* [What is expected]: Quote every one of the entries below word for word, but leave the pictures out.

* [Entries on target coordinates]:
═══
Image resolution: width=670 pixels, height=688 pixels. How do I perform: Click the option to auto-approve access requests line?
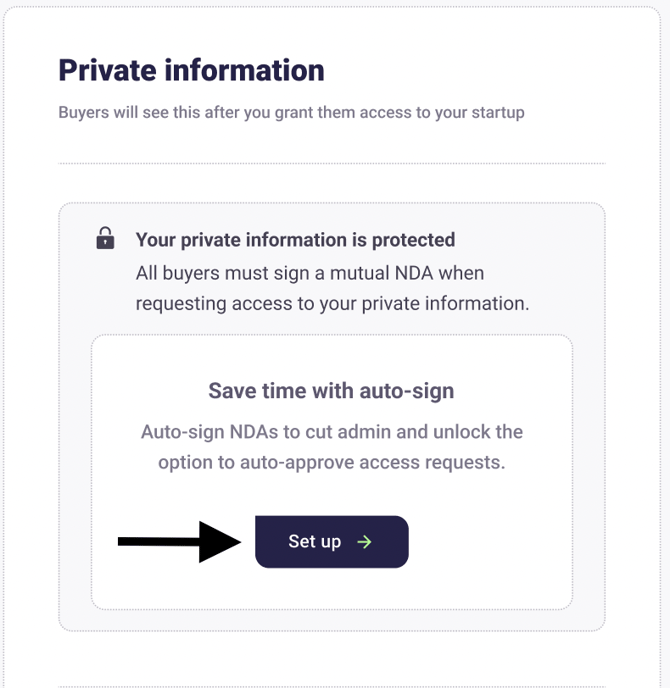click(331, 463)
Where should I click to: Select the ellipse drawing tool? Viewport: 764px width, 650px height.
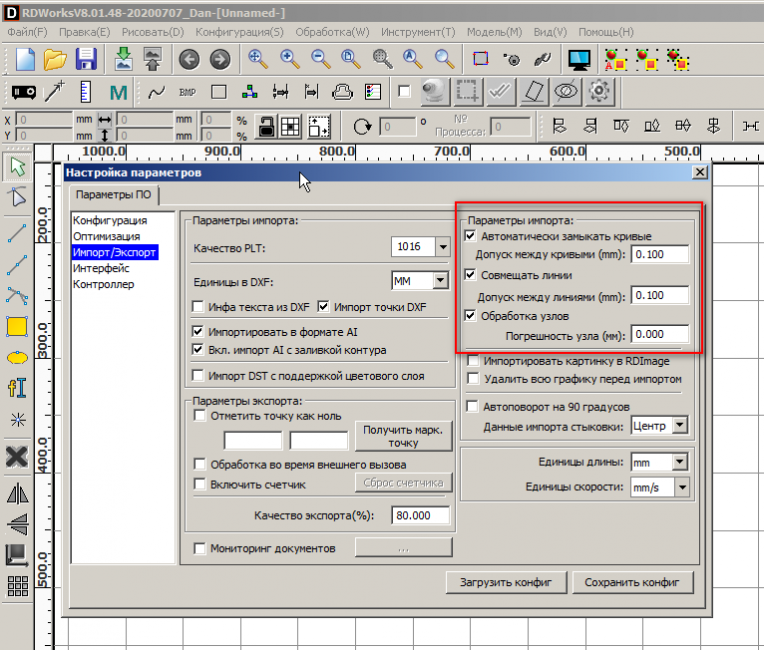(16, 357)
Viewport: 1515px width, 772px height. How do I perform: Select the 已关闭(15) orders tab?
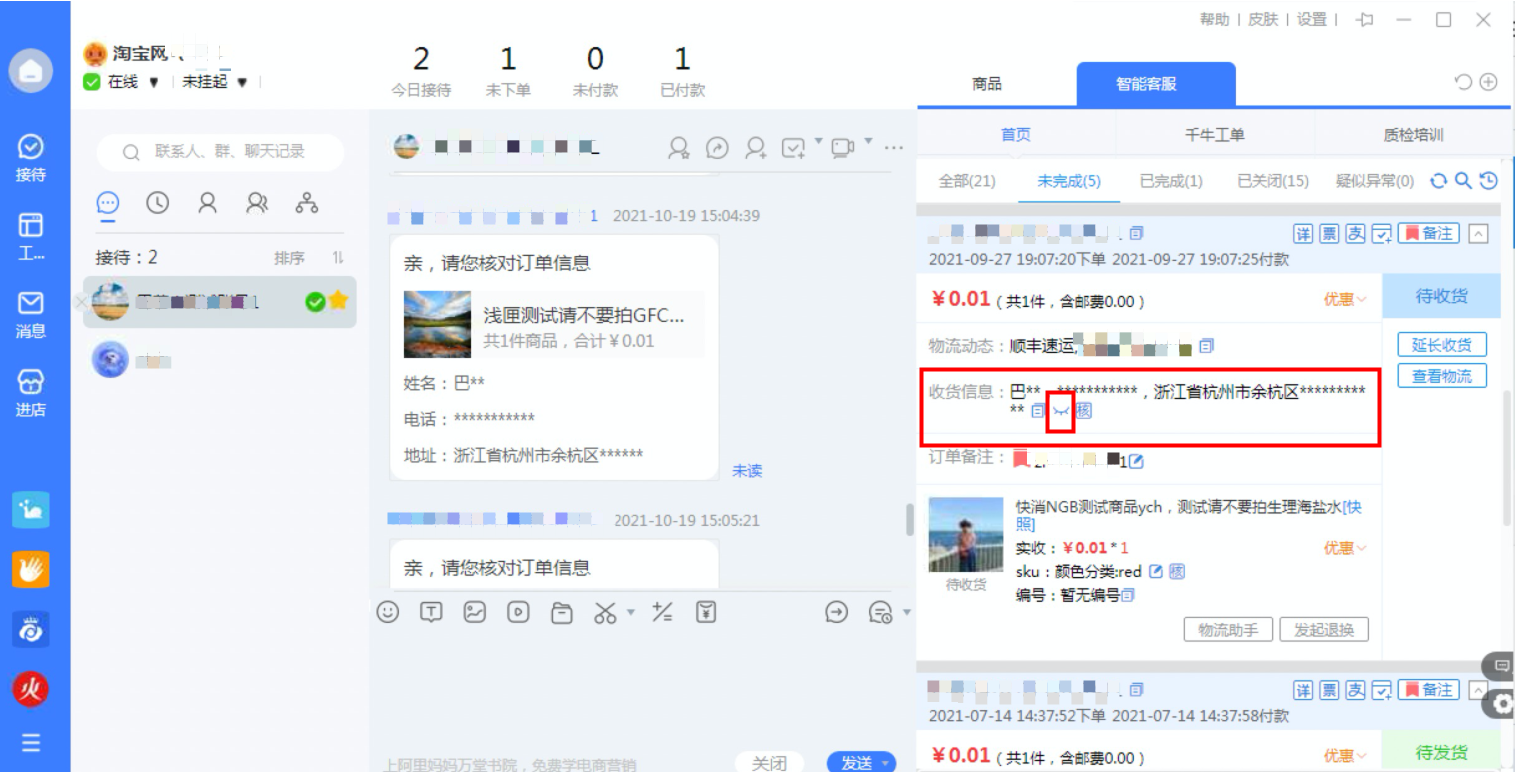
═══
* [Solution for this task]:
Image resolution: width=670 pixels, height=688 pixels. How do I perform: Click the option to auto-approve access requests line?
click(331, 463)
Where should I click to: Select the ellipse drawing tool? Viewport: 764px width, 650px height.
(16, 357)
Viewport: 1515px width, 772px height. How do I perform: Select the 已关闭(15) orders tab?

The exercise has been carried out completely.